Our first stop of the day was by the Irish Sea at a place not far from Dublin called Dun Laoghaire (“Done Leery”). We got to hop off the bus and get some snaps of the Irish Sea and cute little seaside town, then it was back on the bus to drive through the little towns of Dalkey, Killiney, and Loughlinstown. We stopped for a potty and coffee break at a wonderful place called Avoca Village. Avoca is a company that manufactures handwoven items like blankets, scarfs, sweaters, socks, and the like. At this shop (total tourist trap, but I don’t even care!), they had all those things for sale, as well as a lovely bakery and café. There were cookbooks and kitchen supplies and equipment for sale, too! Thanks to the QANTAS stealth-streak, I was the first one off the bus, then the first one into the loo, and therefore had lots of time to shop! I got an absolutely GORGEOUS cream-colored mohair and wool throw…just can’t decide if it’s going on my couch or my bed! I also got their “Tea” book, which has recipes for scones and the like, and a very cool book about “slices”, which appears to be British-speak for bar cookies. Definitely going to have to try those out! It was after 11:30, and Bucky was hungry, so I also got a DIVINE plain scone sprinkled with sugar. It was huge and completely destroyed my appetite for lunch.

We drove on, passing by Lough Brie (“Lock Bree”). The road was exceptionally narrow and curvy and reminded me VERY much of our drive up and down Mount Haleakala in Hawaii, especially when we’d have to pull to the side to let an oncoming vehicle go past. The going was particularly slow in that big tour bus, and at one point the driver slowed up and let a car behind him pass us. The driver/guide, Kevin Murray (fine Irish name, that!) had a marvelous expression for tailgating: “Well, are ya gonna pass me or not? You’ve been on me rear like a frig magnet!” I LOVE that! We also passed Lough Tay (“Lock Tay”), a lake on the Guinness estate. Many movies have been filmed in this particular part of Wicklow, including “Braveheart”, “P.S. I Love You”, “Leap Year”, “Excalibur”, “Black Beauty”, and even “Lassie!” The scenery IS movie-worthy, and apparently film productions can operate tax-free!

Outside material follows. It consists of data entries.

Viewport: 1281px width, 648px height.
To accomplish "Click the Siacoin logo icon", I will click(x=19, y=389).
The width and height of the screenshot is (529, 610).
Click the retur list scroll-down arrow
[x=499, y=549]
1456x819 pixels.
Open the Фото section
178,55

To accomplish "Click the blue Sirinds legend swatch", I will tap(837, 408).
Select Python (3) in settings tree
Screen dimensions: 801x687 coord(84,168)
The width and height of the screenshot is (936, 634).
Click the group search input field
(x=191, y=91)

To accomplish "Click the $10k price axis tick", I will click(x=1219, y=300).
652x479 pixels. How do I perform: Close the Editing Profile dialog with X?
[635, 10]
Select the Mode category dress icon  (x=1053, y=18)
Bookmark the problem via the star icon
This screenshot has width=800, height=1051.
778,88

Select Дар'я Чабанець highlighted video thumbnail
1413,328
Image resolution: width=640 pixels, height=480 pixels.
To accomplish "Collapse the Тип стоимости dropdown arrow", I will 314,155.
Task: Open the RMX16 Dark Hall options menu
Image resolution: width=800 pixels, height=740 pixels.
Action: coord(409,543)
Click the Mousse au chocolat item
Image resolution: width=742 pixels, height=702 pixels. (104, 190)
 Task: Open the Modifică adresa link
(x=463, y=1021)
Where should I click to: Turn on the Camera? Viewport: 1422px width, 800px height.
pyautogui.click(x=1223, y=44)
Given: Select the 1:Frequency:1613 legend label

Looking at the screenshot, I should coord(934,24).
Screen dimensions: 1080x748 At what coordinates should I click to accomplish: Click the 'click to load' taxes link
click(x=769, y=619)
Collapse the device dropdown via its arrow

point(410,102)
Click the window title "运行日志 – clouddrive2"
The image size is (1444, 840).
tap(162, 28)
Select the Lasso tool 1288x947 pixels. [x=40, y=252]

Speaking of the scenery, pictures don’t really do it justice. This country is truly very, very green, with windswept moors covered in heather. (Wouldn’t it be atmospheric if it were in bloom? Alas, heather-blooming season has passed!) Not many large trees in some areas, so parts look very barren. In other places, though, there are magnificent pine forests. Ireland aggressively manages their forests, planting and harvesting every 35 years. Kevin also told us that the government planted an oak tree in honor of every Irish citizen to mark the millenium! Along the way, we got to see the areas where people used to cut turf to burn for heat. Turf is apparently the precursor to coal, and people would go to areas where it is near the surface and cut out large bricks of it. Turf has a very high moisture content, so it was left to dry, sometimes for up to 6 months, before it was burned for heat. Estimates are that it would take 10 tonnes of turf to meet one household’s heating and cooking needs for the winter.

One really funny thing happened as we were getting back on the bus after snapping pictures of Lough Tay. Kevin started handing out samples of Jameson’s Whisky! (Is it whisky or whiskey? I know there’s a rule, but I can’t remember what it is!) He was using those little plastic cups like you find at Communion, but when you’re filling them with whisky, that’s still quite a lot! Given my complete distaste for the demon rum, I gave it a pass, but Jo Ellen tried it!!! She said that it is definitely to be sipped, preferably diluted with Coke! Without, it took her breath away. (Who knew librarians were so wild?!)

Turns out the scone-induced appetite destruction wasn’t such a bad thing, because we stopped for lunch about 12:45 at a place called Lynhams of Laragh (“Lynhams of Laura”). They had a so-called carvery, which was pretty much a hot-lunch cafeteria line serving turkey, ham, soups, cottage pies, etc. Because of the scone, I didn’t want anything that heavy, so I ordered the so-called egg mayo. I thought (and confirmed with Jo Ellen) that this means egg salad, so I thought I’d be getting an egg salad sandwich. I WANTED an egg salad sandwich. Alas, ‘twas not to be! What I got was a salad of lettuce, tomato, and onions with a little scoop of (surprisingly good) potato salad, a little scoop of a coleslaw that consisted primarily of shredded carrots and was not all bad, and what I thought were two deviled eggs. Not so much. They were the eponymous egg mayo: a boiled egg sliced in half and squirted with mayonnaise. Now that’s just wrong! I scraped off the mayo, flipped out the yolks, and ate the whites with the potato salad and Jo Ellen’s roll. Like I said, it was fortunate I’d had my scone! (Aren’t baked goods always the answer, whatever the question?)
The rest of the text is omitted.